▶ WHAT IS EXPECTED
Rewrite the stretch of material from the line containing "customized [316, 974]" through the line containing "representative (534, 816)", replacing "Find" with "Give" and leaving everything else the same.

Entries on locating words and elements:
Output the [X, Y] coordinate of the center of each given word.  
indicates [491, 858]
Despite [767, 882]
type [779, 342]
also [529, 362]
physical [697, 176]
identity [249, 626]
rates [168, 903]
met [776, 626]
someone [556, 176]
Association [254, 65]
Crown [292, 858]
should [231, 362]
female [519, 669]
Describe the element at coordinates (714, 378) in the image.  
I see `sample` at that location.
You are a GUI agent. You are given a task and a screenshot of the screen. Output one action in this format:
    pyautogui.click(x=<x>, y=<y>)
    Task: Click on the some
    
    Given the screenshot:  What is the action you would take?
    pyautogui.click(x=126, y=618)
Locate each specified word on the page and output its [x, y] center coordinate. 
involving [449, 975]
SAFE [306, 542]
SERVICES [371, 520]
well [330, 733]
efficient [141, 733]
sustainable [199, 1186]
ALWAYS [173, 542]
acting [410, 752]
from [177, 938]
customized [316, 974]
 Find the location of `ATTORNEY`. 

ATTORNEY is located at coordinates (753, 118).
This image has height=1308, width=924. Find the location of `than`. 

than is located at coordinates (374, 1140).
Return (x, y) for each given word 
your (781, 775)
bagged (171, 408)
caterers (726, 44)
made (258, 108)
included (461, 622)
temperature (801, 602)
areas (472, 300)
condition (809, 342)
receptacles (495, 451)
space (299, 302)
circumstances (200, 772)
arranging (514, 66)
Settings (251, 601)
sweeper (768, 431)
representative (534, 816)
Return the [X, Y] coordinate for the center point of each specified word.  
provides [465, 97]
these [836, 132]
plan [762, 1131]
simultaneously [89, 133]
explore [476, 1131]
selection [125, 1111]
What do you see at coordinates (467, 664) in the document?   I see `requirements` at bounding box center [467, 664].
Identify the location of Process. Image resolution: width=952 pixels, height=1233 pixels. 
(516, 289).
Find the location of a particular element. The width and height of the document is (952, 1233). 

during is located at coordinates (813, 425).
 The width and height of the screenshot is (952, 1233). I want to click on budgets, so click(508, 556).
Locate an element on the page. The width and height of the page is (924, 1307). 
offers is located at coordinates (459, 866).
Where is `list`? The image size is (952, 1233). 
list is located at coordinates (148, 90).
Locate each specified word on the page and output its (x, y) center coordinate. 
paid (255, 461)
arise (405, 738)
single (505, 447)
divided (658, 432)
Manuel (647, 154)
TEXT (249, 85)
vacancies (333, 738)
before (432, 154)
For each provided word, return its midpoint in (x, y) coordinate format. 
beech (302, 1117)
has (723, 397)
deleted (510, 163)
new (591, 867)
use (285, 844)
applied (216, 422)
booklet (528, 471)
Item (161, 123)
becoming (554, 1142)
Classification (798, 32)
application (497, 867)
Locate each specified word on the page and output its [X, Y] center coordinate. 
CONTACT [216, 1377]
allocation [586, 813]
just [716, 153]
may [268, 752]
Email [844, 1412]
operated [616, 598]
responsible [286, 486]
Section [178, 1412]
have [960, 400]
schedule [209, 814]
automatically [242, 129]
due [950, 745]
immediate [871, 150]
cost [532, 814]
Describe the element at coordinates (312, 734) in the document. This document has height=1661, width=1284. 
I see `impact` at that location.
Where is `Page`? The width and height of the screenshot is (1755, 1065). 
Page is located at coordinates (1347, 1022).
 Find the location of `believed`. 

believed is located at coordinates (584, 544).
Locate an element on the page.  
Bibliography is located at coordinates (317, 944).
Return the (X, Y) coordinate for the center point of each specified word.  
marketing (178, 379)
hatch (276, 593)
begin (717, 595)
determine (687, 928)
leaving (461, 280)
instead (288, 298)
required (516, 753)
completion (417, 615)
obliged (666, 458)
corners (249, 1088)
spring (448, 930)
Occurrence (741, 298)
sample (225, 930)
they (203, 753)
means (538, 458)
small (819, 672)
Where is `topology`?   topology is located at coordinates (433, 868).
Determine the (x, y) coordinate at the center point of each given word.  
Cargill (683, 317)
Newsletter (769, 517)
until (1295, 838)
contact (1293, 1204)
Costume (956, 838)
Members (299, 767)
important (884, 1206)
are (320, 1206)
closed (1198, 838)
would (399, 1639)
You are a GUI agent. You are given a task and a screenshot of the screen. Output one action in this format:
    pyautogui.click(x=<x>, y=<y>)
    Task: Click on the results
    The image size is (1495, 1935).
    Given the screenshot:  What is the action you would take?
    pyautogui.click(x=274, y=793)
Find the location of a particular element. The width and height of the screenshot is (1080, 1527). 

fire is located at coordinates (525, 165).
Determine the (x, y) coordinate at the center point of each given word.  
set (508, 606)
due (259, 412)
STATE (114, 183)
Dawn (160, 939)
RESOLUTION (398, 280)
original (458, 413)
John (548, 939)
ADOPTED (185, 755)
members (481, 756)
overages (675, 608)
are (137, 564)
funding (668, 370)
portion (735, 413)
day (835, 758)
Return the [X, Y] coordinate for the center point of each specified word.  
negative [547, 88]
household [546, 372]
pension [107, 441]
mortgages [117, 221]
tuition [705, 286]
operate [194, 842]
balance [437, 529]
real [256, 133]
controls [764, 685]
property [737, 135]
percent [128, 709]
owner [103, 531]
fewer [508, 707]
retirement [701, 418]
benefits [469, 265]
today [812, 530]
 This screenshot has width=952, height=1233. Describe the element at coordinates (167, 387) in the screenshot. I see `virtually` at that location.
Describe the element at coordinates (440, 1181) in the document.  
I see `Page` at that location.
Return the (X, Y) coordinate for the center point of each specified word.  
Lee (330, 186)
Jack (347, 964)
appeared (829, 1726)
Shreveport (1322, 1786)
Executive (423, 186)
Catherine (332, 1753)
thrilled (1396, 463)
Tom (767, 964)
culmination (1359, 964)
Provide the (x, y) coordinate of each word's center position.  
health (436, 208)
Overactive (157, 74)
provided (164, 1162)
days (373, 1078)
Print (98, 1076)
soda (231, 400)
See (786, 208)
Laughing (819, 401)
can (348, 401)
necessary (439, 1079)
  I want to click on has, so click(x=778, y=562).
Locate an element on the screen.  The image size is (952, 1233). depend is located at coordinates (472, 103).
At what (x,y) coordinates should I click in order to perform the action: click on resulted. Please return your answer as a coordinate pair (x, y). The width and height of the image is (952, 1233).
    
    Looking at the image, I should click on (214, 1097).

▶ RESULT
customized [316, 974]
 Give the location of `ATTORNEY`. 

ATTORNEY is located at coordinates (753, 118).
This image has height=1308, width=924. Give the location of `than`. 

than is located at coordinates (374, 1140).
Return (x, y) for each given word 
your (781, 775)
bagged (171, 408)
caterers (726, 44)
made (258, 108)
included (461, 622)
temperature (801, 602)
areas (472, 300)
condition (809, 342)
receptacles (495, 451)
space (299, 302)
circumstances (200, 772)
arranging (514, 66)
Settings (251, 601)
sweeper (768, 431)
representative (534, 816)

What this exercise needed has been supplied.